While Fin is out fighting the -nados, the movie goes through two sub-plots. The first involves the revelation that April Wexler (Tara Reid) had not only survived the ending of the previous movie, but had also been turned into a cyborg by her father, Wilford (Gary Busey), in order to keep her alive. This sub-plot is the closest the movie gets to having familial conflict, but the context in which it's presented means it’s hard to take at all seriously. The other involves Aston and Col. Gilbert working on potential solutions for fighting the -nados, which includes introducing new isotopes to the Astro Pods (sure) and the construction of a wearable mech suit. This sub-plot, though heavily involved in the story, relies on the audience taking everything the characters say at face value.

In general, however, Sharknado 4 relies on breaking conventional logic just so the story can continue, which includes Gil surviving a Nukenado by hiding in a regular wooden barrel. The plot is also littered with convenience and contrivance, especially the final scene, in which it’s revealed that not only did Fin’s immediate family survive the events of the movie despite almost all of them being eaten by sharks, but all of the sharks involved within a chain of sharks being consumed by ever larger sharks (matryoshka sharks, if you will), culminating in a random blue whale, happened to all be the same sharks that consumed the Shepard family.

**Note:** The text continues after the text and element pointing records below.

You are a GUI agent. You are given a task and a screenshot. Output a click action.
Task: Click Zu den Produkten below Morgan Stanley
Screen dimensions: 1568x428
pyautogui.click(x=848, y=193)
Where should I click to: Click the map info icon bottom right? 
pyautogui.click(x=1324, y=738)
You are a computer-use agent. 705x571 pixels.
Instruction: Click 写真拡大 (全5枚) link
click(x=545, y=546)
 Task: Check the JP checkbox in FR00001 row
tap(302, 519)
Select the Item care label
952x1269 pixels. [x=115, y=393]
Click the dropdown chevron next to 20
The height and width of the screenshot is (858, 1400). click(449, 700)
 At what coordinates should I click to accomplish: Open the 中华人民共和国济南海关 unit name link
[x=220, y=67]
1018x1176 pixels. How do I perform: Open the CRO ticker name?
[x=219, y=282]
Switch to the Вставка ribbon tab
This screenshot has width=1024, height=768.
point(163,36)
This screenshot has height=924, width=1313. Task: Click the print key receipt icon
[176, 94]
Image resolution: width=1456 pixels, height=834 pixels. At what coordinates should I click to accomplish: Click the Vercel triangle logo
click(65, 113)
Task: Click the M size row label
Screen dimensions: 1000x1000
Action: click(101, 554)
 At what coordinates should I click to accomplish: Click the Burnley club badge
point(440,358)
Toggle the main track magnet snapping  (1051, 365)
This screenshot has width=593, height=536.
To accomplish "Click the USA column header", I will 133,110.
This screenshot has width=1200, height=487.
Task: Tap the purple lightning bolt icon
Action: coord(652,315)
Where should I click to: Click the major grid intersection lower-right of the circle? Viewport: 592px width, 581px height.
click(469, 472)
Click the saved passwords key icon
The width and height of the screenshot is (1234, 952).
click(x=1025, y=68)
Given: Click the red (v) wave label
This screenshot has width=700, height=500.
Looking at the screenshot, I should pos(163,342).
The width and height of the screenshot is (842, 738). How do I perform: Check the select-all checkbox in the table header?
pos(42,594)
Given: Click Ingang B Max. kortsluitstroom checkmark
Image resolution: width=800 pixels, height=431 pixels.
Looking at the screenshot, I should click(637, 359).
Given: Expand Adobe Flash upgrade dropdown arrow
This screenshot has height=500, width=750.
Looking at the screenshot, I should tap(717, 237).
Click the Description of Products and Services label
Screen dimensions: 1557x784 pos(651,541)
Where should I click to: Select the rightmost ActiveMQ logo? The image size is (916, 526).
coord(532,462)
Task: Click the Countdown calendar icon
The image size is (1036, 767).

As is natural for the Sharknado series, there are plenty of pop culture references peppered in. However, the references in this movie feel incredibly forced and a lot of movie quotes often feel completely out of place, as they are completely removed from any context in which they would work. Some of the more obvious references include those related to then-relevant Star Wars Episode VII - The Force Awakens (2015), such as a Star Wars-esque opening title crawl and a chainsaw weapon modeled after Kylo Ren’s lightsaber, not to mention April being able to wield an actual lightsaber. One other notable reference is several related to The Wizard of Oz (1939), if only because of how long and dragged out it is. At this point, the movie even has the gall to point out how ridiculous it is:

Fin: “Follow the road! Follow the yellow brick road! I can’t believe I just said that.”

This, of course, does not excuse the fact they still went for it.

Apart from the incredibly bad special effects, and not in the fun way, there are plenty of celebrity cameos. However, these cameos are generally of a decidedly lower tier than its predecessors. Some of these include David Hasselhoff, Gary Busey, Carrot Top, Gilbert Gottfried, Steve Guttenberg, Vince Neil, Corey Taylor, Dr. Drew Pinsky and Adrian Zmed, although we also see the return of Al Roker and the inexplicable addition of Chippendales strippers (notable by virtue of their prominence in the first act). Many of the celebrities are also either crushed or eaten by sharks, including Carrot Top (probably his best act in years). I’ll also mention here that the movie can be very brazen and in-your-face with its product placement, most notably Xfinity, since they reference it by name, show off a voice-controlled remote feature and almost literally rub the logo in your face.

Before I end, I'll note that if there are any fans of Lavalantula (2015), this film seems to make a reference to it that implies it's within the same universe as Sharknado.

Sharknado: The 4th Awakens marks a clear turning point in the Sharknado franchise. The story and plot are too ridiculous for their own good, the special effects are laughably bad and the references and product placement are too forced and unnatural. It may be better than its successor, Sharknado 5: Global Swarming (2017), but that doesn’t take away from the fact that a franchise entirely about sharks had somehow managed to jump the shark.